Two pipes can fill a tank in 10 hours and 12 hours respectively. While a third pipe empted the full tank in 20 hours. If all the three pipes operate simultaneously, in how much time the tank will be filled ?

To solve the problem step by step, we will first determine the rates at which the pipes fill or empty the tank and then combine these rates to find out how long it takes to fill the tank when all pipes are working together. ### Step 1: Determine the rates of the pipes - **Pipe A** fills the tank in 10 hours. Therefore, its rate is: \[ \text{Rate of Pipe A} = \frac{1 \text{ tank}}{10 \text{ hours}} = 0.1 \text{ tanks per hour} \] - **Pipe B** fills the tank in 12 hours.

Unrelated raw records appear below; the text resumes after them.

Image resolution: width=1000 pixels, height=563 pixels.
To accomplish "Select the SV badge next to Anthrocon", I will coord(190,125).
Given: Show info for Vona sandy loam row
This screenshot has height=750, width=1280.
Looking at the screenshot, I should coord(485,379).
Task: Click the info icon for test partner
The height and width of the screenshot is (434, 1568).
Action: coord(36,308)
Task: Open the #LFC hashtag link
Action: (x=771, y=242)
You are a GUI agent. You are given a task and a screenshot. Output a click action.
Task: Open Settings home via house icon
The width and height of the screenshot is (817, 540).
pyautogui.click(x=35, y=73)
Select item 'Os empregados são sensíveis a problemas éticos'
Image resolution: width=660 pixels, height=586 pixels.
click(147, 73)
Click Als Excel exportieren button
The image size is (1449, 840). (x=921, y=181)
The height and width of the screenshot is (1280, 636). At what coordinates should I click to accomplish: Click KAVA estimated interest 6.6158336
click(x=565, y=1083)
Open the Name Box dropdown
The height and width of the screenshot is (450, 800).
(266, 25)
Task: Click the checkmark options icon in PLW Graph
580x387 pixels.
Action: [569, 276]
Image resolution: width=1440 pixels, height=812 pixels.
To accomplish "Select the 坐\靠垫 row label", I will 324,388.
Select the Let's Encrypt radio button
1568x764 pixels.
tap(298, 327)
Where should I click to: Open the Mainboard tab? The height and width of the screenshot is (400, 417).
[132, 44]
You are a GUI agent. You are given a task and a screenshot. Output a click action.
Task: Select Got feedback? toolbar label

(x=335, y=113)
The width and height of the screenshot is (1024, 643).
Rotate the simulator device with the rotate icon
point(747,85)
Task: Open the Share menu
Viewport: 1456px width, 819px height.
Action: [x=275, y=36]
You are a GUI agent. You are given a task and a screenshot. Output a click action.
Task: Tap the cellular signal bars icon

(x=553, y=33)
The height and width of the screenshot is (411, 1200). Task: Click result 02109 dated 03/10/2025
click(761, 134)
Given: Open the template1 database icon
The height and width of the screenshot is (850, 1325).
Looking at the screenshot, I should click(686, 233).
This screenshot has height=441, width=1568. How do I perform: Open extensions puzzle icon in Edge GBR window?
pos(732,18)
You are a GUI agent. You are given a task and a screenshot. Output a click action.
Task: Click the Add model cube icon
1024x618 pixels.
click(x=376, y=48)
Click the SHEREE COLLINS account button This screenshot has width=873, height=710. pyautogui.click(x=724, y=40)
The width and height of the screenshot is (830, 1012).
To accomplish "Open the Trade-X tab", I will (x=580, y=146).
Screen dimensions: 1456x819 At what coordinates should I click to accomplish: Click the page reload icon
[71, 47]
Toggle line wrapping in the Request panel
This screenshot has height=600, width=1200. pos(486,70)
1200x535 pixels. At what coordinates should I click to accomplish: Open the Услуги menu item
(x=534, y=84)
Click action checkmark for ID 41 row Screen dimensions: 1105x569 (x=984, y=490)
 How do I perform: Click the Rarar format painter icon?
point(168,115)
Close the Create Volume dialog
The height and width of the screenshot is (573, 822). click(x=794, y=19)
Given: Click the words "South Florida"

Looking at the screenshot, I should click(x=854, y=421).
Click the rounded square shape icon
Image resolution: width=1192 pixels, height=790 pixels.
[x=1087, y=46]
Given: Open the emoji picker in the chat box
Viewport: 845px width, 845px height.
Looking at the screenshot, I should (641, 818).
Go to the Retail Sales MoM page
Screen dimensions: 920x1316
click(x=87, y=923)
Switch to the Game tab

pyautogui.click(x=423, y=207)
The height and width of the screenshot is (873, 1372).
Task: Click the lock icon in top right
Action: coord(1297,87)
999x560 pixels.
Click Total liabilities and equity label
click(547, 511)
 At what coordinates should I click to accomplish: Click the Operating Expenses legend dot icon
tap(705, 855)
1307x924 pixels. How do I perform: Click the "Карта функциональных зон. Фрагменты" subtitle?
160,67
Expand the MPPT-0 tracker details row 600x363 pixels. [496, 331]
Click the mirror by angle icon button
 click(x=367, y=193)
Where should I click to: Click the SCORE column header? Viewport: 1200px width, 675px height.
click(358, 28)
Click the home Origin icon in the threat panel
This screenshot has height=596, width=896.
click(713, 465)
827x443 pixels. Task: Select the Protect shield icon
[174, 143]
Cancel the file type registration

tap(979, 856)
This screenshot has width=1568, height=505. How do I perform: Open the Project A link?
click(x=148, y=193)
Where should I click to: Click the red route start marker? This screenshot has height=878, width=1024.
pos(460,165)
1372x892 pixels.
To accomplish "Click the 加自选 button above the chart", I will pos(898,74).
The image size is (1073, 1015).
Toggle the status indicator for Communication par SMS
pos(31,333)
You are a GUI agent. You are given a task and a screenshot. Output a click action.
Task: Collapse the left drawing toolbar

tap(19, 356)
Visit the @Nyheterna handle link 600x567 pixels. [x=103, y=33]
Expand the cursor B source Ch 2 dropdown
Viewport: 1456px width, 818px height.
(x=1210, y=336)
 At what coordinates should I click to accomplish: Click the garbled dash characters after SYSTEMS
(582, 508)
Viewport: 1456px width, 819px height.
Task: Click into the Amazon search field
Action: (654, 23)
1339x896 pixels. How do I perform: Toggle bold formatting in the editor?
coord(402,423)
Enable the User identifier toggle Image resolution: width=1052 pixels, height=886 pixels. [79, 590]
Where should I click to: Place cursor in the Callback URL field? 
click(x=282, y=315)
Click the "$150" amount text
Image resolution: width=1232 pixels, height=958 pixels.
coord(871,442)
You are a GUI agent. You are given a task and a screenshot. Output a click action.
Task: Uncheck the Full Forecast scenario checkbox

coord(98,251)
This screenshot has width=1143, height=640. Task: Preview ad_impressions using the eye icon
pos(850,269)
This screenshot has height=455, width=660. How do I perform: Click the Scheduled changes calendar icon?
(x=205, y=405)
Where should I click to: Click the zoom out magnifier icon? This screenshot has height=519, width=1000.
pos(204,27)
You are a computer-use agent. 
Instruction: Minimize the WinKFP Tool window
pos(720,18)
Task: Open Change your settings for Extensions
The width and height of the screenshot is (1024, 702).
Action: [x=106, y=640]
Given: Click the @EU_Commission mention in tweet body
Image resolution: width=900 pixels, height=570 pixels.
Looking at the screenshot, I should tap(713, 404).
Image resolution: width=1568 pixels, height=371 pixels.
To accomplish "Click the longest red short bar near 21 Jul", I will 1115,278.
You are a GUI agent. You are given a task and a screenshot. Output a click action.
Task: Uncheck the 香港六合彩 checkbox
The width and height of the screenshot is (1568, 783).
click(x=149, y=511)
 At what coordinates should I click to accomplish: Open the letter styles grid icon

Therefore, its rate is: \[ \text{Rate of Pipe B} = \frac{1 \text{ tank}}{12 \text{ hours}} = \frac{1}{12} \text{ tanks per hour} \approx 0.0833 \text{ tanks per hour} \] - **Pipe C** empties the tank in 20 hours. Therefore, its rate is: \[ \text{Rate of Pipe C} = \frac{1 \text{ tank}}{20 \text{ hours}} = 0.05 \text{ tanks per hour} \] ### Step 2: Combine the rates of the pipes When all three pipes are working together, the effective rate of filling the tank is the sum of the filling rates of Pipes A and B minus the emptying rate of Pipe C: \[ \text{Effective Rate} = \text{Rate of Pipe A} + \text{Rate of Pipe B} - \text{Rate of Pipe C} \] Substituting the rates we calculated: \[ \text{Effective Rate} = 0.1 + \frac{1}{12} - 0.05 \] ### Step 3: Convert the rates to a common denominator To combine these fractions, we can convert them to a common denominator (which is 60): - \(0.1 = \frac{6}{60}\) - \(\frac{1}{12} = \frac{5}{60}\) - \(0.05 = \frac{3}{60}\) Now substituting back: \[ \text{Effective Rate} = \frac{6}{60} + \frac{5}{60} - \frac{3}{60} = \frac{8}{60} = \frac{2}{15} \text{ tanks per hour} \] ### Step 4: Calculate the time to fill the tank To find the time taken to fill 1 tank at the effective rate of \(\frac{2}{15}\) tanks per hour, we use the formula: \[ \text{Time} = \frac{\text{Total work}}{\text{Effective Rate}} = \frac{1 \text{ tank}}{\frac{2}{15} \text{ tanks per hour}} = \frac{15}{2} \text{ hours} = 7.5 \text{ hours} \] ### Final Answer The tank will be filled in **7.5 hours**.